This is the second half of my guide to finding the perfect gift for your long distance partner. In my previous post (which can be read here) I talked about finding out what your partner is interested in and pairing ideas together. However, this will only get you so far, as it can be an exhaustible list, and quite often you realise you’ll have to start repeating your ideas. So, in this second half, I will talk about how to be a little more creative to find something that your partner will love, using Valentine’s Day and anniversaries as examples.
The Significant Gifts
When trying to think of ideas for gifts, a great starting place is to think of significant moments, or places in your relationship and try to build up an idea around that. This is how I came up with the idea for Chelsea’s Valentine’s Day present. I wanted to give her something that was meaningful specifically to our relationship. Of course, there are many websites that offer to personalise random commemorative items for you; a plate, glasses, ornaments etc. But deciding on a personalised item is not as simple as selecting one of these from random.
The first step is to decide what significant moment you want to immortalise. For me, it was the moment Chelsea and I met. From here, I had a number of options: the date, the place or the location. Personally, I believed the most significant of these was the location. We met at The Seco Lounge (a bar in Plymouth), this was the place. But the location I decided upon was not the name of the bar, because bars come and go. I decided upon the latitude and longitude. It may sound a little geeky at first, but it is the one thing that will always be there, long before and long after The Seco Lounge.
Having decided on the longitude and latitude (the location) as what I wanted to gift Chelsea a reminder of, the next step was to decide what the present itself should be. I knew that I wanted it to be decorative (after all, Chelsea was moving into a new house), and something she could keep close to her. So, I returned to Etsy, which is fast becoming my one stop shop for gift ideas, and began browsing. After a couple of hours, I came across decorative pillows from the ktboundary24 store. These matched everything I was looking for: they were well designed, could be kept close, and most importantly, I could spray them with my aftershave to give Chelsea a more tacit reminder that I am, and always will be there for her.
The Personal Gift
While I was extremely pleased with what I had managed to come up with for a Valentine’s Day gift, I had inadvertently set myself the difficult task of topping this for our anniversary. And this had me stumped for quite some time. I knew I wanted it to be significant and unique to our relationship. Something that showed not only that I understood Chelsea, but also us. This is probably the most difficult I have ever found it to think of a gift. But then it was handed to me on a silver platter. And this leads to the most important piece of advice I can give in this article: pay attention to what your partner says!
As Chelsea and I were Skyping one day, she showed me something she had come across, a company that printed leather bound photo books called Artisan State. She explained to me that one day, when she could afford it, she would like to start a collection of these beautiful books, one for each of our trips to visit each other. Bingo! It was perfect. It was something that Chelsea wanted, but also would not suspect. But more importantly it would serve as a reminder of all the good times we had while we were apart.
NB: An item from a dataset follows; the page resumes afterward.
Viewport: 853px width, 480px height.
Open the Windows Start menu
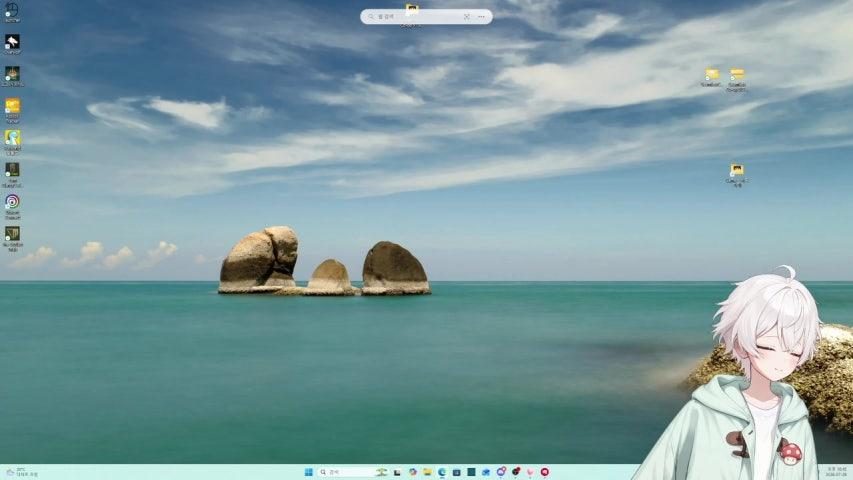coord(308,472)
So, I began subtly gathering information. Asking what her favourite trip so far had been, or if she ever started a collection how many photos she would have. Each question spaced apart enough, and subtle enough not to become suspicious. And then, when I had everything I needed, I began to put together the design for our first photo album, and sent it off to Artisan State. Within a few days it was shipped to Chelsea (as unfortunately I could not deliver it in person). And then began the agonising wait until our anniversary. But when Chelsea opened the box, everything was worth it, just to see the smile on her face.
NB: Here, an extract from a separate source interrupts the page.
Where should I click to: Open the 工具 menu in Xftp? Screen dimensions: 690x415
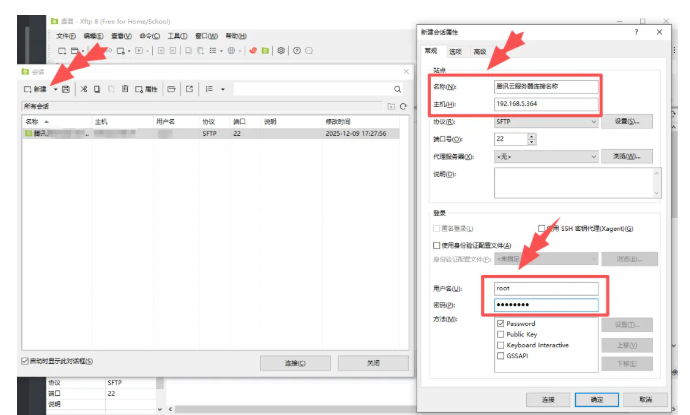176,36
That concludes my guide on buying a gift for your long distance partner. If I were to sum up the advice across these two posts, it would be to pay attention to what your partner wants (whether it is specific, or just general interests), try to think of something meaningful to your relationship, and most importantly trust your instinct. So long as you have put thought into the gift, the chances are your partner will love it (something I wish I knew at the start of this process). It will put your mind at ease, although still expect some butterflies while you watch them open it on Skype!